Analysts warn that denial erodes trust, weakens intelligence gathering, and benefits armed groups, the very outcome foreign partners say they are trying to prevent.

A Test for Washington

Nigeria’s government says the United States has pledged to deliver long-delayed equipment, including drones, helicopters, and spare parts purchased over the past five years.

“We want Nigerians to know this partnership is working,” the information minister told AFP.

But in Washington, Nigeria remains designated a “Country of Particular Concern” for religious freedom violations, a status that continues to drive congressional scrutiny.

Adamu said the problem is not firepower alone, but the absence of a comprehensive counterterror strategy.

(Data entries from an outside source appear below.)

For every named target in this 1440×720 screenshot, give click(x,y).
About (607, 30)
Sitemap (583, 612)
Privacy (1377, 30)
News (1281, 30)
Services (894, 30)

“Nigeria has focused almost entirely on kinetic responses without addressing terrorist’s recruitment, funding, or movement,” he said. “As some fighters are killed, new ones emerge. Terror groups continue to spread across the northeast, north-central, and northwest.”

Lives in the Balance

As negotiations loom and captives remain in forest camps, experts warn that without enforcement replacing denial, terror groups will continue to calculate risk and profit.

“The question is not whether Nigeria has partners,” Ambrose said. 
“It’s whether the state intends to dismantle the economy that terror has become.”

Mary Kiara reports on terrorism from Lagos.